**Passage**:
*** Begin section ***
Deployment is the moment a model stops talking to its author and starts talking to the world: untrusted inputs, a cost per prediction, and a pager that goes off when it breaks. The parts that get the attention (the Dockerfile, the cloud console, the CI pipeline) are mostly boilerplate you write once and copy forever. The engineering is the contract at the boundary: ship the exact artifact you tested, refuse input you cannot trust, and know what each prediction costs before the invoice arrives. This chapter builds that contract, and it runs. The infrastructure around it is shown, marked not to run, because a container and a cloud account cannot live inside a book; but the logic that makes the service safe is all here and tested.

infoWhat You'll Learn

  • Ship the artifact you tested: serialize and reload a trained model so the server never retrains
  • Treat the API boundary as hostile: validate every payload and refuse the null, the out-of-range, the missing curve
  • Put a dollar figure on a prediction, and decide managed-endpoint versus self-hosted from the request volume
  • Wrap the whole thing in the thin shell (Docker, FastAPI, CI) that turns a function into a service

lightbulbWhat Runs Here, and What Doesn't

The model artifact, the request handler, and the cost model are real and execute. The Dockerfile, the FastAPI route, and the CI pipeline are shown with eval: false, you cannot start a container or a web server inside a rendered book, but they wrap the exact functions verified above.

Ship the Artifact, Not the Notebook

The first deployment mistake is shipping the code that trains the model and retraining on startup. That is slow, non-reproducible (a new random seed, a newer library, a shifted dataset), and means the thing serving predictions is not the thing you validated. The fix is to treat the fitted model as a build artifact: train once, serialize the object to bytes, and load that exact byte-for-byte object on the server. Reloading must reproduce the original predictions exactly; if it does not, you have shipped a different model than you tested.
*** End section ***
**Work request**: Continue the passage on deploying a trained model from where it stops.

**Supplied information**:
*** Begin section ***
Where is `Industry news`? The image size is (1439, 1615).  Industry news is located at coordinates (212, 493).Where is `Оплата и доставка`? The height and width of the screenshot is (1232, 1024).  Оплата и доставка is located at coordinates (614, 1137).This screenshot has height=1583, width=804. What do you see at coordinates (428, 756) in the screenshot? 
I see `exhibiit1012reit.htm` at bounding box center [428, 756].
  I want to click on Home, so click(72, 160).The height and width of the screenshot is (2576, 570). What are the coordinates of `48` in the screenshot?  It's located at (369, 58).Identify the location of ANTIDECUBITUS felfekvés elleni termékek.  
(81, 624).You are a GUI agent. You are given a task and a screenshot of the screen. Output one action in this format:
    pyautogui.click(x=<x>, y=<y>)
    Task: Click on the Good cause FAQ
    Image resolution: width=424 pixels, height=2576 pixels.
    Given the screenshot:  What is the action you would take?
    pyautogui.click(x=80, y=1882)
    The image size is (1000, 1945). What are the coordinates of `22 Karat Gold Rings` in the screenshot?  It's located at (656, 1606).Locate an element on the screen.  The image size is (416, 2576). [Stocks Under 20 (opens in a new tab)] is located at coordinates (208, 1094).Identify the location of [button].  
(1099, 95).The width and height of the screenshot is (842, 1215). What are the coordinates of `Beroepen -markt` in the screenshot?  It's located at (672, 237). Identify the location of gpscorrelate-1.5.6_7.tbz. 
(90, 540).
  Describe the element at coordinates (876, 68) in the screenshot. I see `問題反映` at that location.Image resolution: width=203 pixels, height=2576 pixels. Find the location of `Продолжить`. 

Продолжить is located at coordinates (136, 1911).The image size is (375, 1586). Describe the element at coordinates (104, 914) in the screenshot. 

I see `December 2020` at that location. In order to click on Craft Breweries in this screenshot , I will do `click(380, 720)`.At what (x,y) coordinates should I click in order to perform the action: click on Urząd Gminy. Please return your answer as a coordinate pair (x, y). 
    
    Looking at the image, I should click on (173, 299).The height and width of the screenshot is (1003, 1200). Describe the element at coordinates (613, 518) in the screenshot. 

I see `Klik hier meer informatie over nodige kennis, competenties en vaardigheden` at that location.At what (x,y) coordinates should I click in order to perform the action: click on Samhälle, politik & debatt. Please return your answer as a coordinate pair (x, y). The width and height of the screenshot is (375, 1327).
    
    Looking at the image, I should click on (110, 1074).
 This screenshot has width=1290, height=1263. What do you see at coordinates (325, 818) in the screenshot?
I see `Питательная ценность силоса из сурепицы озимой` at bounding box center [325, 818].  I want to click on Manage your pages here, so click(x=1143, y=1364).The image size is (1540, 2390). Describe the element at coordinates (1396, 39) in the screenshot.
*** End section ***
**Answer to this task**:
main.py

The artifact reproduces the original prediction to the bit, which is the whole point: the server runs this model, not a fresh one trained on whatever the environment happened to provide. Two cautions ride along with pickle. First, unpickling executes arbitrary code as it rebuilds the object, so an artifact must come only from a build pipeline you trust; never load a model file from an untrusted source (this is what the integrity check in Exercise 21.3 guards against). Second, a model pickled under one scikit-learn version can refuse to load, or worse, silently mispredict, under another, which is exactly why the packaging section pins the library versions the artifact was built against. The artifact and its environment travel together; that is what the container is for.

The Boundary Is Untrusted

Inside the notebook, every input came from you. The moment the model is behind an endpoint, the input comes from a form, another service, or a tired engineer at 2 a.m., and some of it will be wrong. The single most valuable code in a deployment is the validation at the boundary: a handler that checks every payload against the physics before the model ever sees it, and refuses what it cannot trust with a reason a human can act on. A service that errors clearly on RHOB = −999 is safer in the only way that matters, compared with one that returns a confident porosity for it.

main.py

The valid log returns a porosity and a net-pay flag (the > 0.08 test is the porosity floor below which a zone is generally not worth completing, a domain heuristic, not a law); the three bad ones each return a specific, actionable error instead of a fabricated answer. This is the inversion most people miss: in a notebook a crash is an annoyance, but in a service a crash is honest. The dangerous failure is the confident wrong answer that never crashes. The handler's job is to convert every untrusted input into either a trustworthy prediction or a clear refusal, and it is a pure function, so you can test it exhaustively before it ever sees traffic.

Package It So It Runs Anywhere

The artifact and the handler need an environment that is identical on your laptop, in CI, and in the cloud. That is all a container is: a frozen, reproducible box holding the exact Python, the exact libraries, and the artifact. The two files below define it. They do not run here (building an image needs Docker) but notice that they add no logic; they only pin what the verified code already needs.

main.py

What Does a Prediction Cost?

Cloud bills are an engineering input, not an afterthought. The same service has two very different cost shapes: a managed endpoint charges per call (cheap when idle, expensive at volume), while a self-hosted container is an always-on box that costs the same whether it serves ten requests or ten million. Which is right is not a matter of taste; it is a crossover you can compute from the expected request volume.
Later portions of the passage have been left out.